The terrible gun battle in Gaza unfolds on an uneven deathfield

Armed conflict, Featured, Featured, Human rights, Humanitarian emergencies, IPS UN: Inside the Glasshouse, Middle East and North Africa, Regional categories, TerraViva United Nations

The intensification of hostilities in the Gaza Strip resulted in heavy casualties and large-scale displacement. More than 50 children have been killed in the current Middle East crisis, a senior United Nations official said on May 15. Credit: United Nations Office for the Coordination of Humanitarian Affairs (OCHA)

UNITED NATIONS, May 17, 2021 (IPS) – In most civil wars and military conflicts across the politically unstable Middle East, including Syria, Yemen and Palestine, the ongoing battles are being fought not on a level playing field, but on a ground unequal death.

And this is even truer in the current fighting between Israelis and Palestinians, described as “carnage in the Middle East” where children are among the civilians killed in airstrikes.
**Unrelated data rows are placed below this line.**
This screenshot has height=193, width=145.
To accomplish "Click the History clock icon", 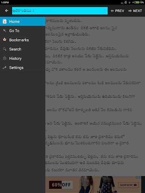I will pyautogui.click(x=5, y=58).
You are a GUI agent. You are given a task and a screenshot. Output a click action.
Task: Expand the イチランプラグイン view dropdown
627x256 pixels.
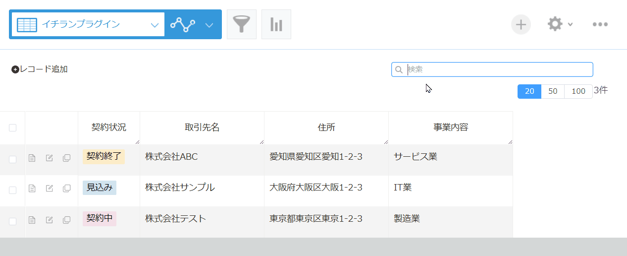[155, 25]
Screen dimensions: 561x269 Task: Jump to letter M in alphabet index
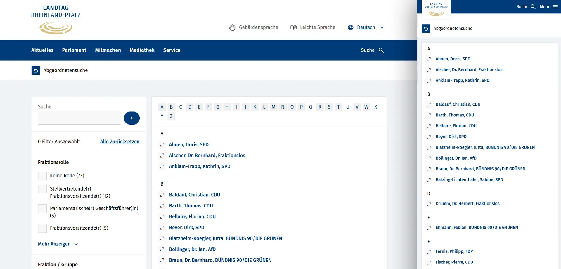tap(273, 107)
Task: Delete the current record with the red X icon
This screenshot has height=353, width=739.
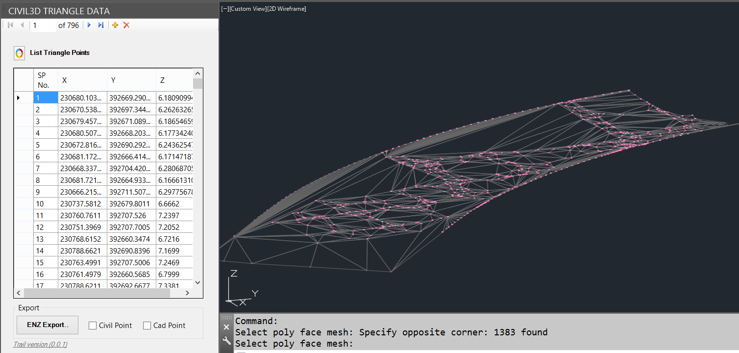Action: click(x=126, y=25)
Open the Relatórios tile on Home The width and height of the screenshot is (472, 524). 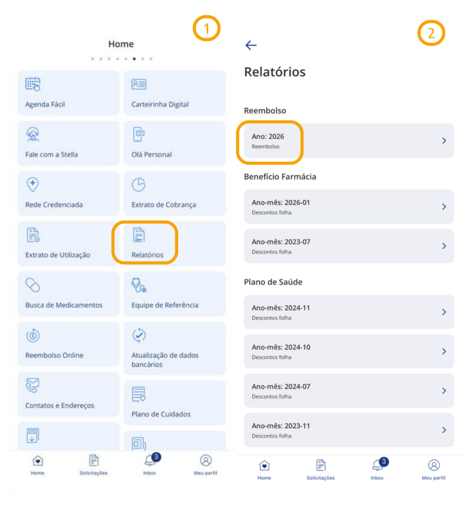coord(175,244)
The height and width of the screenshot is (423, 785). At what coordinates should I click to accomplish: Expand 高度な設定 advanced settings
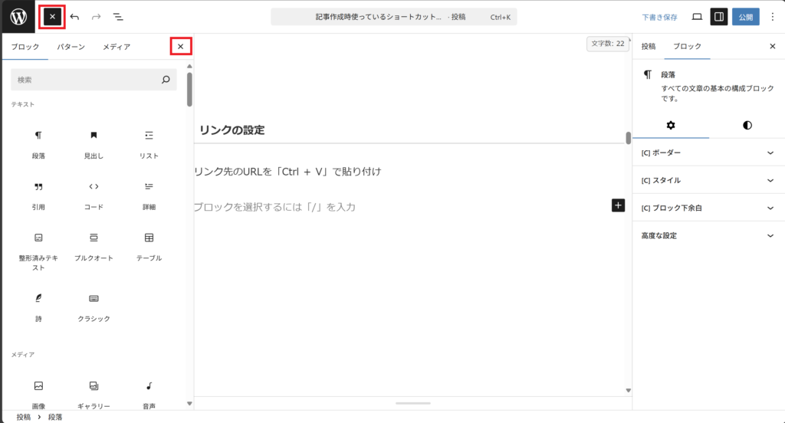tap(708, 235)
The fighting is largely a battle of weapons: sophisticated, state-of-the-art fighter jets supplied by the United States against homemade rockets and mortars.

The overwhelming Israeli firepower that continues to unleash itself on the Palestinians – which has so far killed 192, including 58 children, in a week of confrontation – is perhaps reminiscent of the Algerian War of Independence (1954 -1962) when France, a colonial power, used its vastly superior military force to retaliate against the insurgents with brutal ferocity.
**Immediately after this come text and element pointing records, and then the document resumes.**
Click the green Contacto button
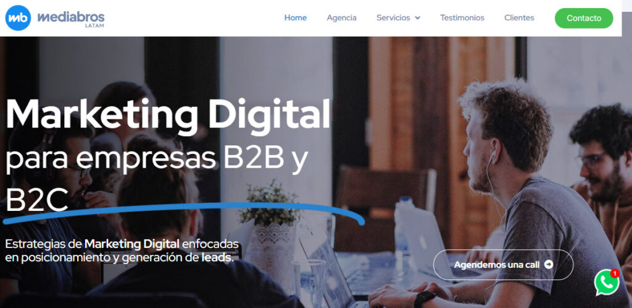This screenshot has height=308, width=632. pos(584,18)
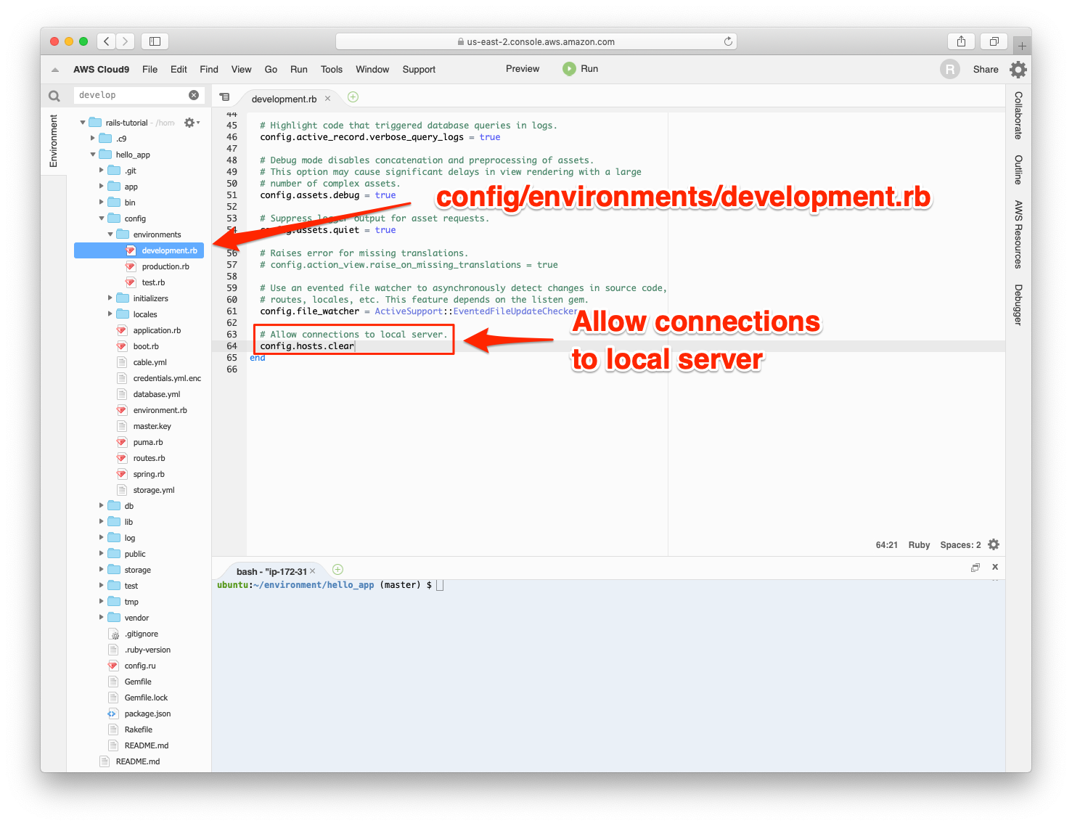Open editor settings gear in status bar
This screenshot has height=826, width=1072.
(994, 545)
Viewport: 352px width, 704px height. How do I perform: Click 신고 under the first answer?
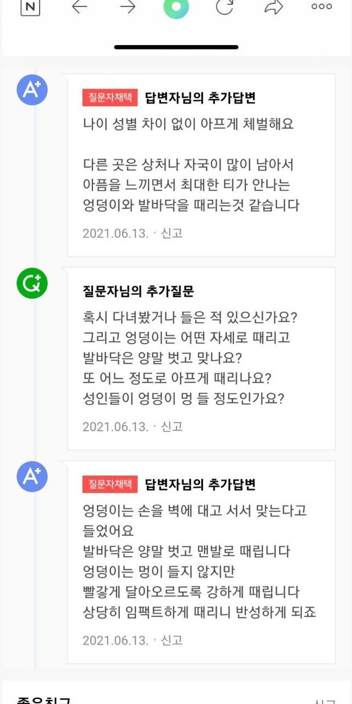point(172,233)
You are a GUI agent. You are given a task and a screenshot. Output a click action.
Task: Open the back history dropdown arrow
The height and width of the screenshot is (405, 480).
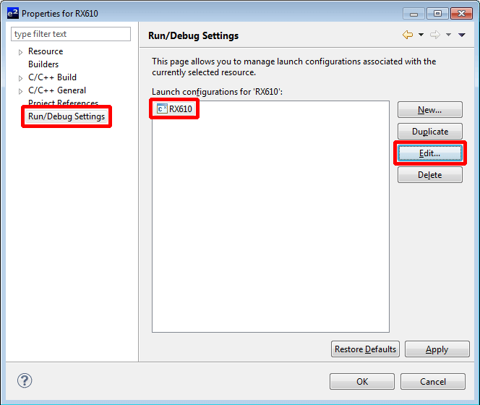click(x=421, y=35)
While France was accused of using its air force to napalmer civilians in the countryside, Algerians were accused of using homemade bombs hidden in women’s handbags and left surreptitiously in cafes, restaurants and public places frequented by French nationals living in occupied territory.

In one of the memorable scenes from the 1967 Oscar-winning film classic “The Battle of Algiers”, which recreated Algeria’s War of Independence, a handcuffed leader of the National Liberation Front (NLF) , Ben M’Hidi, is brought before a group of highly partisan French journalists for questioning.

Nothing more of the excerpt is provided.